How many lines in these records hold the string "agent"? State only that number.

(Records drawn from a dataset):

======

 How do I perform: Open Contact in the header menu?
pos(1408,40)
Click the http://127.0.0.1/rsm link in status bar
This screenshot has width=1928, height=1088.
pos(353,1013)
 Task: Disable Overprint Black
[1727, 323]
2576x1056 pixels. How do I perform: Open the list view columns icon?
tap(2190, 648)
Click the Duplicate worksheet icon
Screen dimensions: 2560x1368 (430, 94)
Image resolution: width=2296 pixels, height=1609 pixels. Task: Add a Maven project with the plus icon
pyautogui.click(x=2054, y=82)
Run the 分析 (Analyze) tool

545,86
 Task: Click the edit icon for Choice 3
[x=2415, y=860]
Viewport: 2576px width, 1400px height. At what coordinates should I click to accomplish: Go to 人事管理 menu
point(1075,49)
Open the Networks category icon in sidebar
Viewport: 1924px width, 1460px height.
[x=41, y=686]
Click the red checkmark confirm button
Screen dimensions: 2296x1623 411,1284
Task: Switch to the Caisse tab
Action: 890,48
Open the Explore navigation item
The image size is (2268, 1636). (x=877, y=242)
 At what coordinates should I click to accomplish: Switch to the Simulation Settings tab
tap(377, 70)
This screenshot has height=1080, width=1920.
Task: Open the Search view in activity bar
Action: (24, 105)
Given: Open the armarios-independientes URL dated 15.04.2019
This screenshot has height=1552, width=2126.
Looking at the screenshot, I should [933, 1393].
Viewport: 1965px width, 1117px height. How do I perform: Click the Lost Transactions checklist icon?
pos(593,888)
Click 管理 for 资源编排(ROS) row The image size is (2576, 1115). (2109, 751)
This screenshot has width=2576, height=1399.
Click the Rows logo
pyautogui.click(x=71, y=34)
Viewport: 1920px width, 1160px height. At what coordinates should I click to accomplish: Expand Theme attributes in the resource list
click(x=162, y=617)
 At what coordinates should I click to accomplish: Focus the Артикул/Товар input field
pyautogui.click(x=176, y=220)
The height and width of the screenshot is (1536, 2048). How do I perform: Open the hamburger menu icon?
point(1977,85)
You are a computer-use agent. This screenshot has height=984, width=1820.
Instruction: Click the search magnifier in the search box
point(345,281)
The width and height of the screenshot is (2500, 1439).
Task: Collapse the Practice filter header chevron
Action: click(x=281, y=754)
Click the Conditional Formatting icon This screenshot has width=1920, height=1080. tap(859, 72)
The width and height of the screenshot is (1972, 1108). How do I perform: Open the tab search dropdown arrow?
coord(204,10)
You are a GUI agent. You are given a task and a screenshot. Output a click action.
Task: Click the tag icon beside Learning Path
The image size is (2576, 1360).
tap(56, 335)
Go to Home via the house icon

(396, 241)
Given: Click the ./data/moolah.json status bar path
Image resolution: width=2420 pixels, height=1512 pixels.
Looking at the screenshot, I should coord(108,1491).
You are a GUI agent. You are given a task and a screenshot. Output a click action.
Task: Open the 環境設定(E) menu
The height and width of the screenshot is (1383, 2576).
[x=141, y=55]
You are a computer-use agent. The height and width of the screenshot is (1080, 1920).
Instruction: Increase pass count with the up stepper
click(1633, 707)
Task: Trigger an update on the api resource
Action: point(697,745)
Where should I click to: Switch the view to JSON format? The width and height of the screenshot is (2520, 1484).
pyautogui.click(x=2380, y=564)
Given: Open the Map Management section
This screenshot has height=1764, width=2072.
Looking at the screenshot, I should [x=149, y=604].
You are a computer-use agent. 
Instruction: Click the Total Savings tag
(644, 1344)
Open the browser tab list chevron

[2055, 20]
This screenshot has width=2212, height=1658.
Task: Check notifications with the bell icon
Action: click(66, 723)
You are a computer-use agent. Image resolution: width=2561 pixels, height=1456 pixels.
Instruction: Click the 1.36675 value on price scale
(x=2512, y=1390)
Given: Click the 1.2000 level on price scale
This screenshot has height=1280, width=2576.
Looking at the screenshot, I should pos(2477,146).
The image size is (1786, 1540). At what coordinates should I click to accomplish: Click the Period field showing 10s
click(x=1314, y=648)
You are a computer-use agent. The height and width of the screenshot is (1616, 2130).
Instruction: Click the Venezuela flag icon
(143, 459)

======

(ANSWER SPACE): 7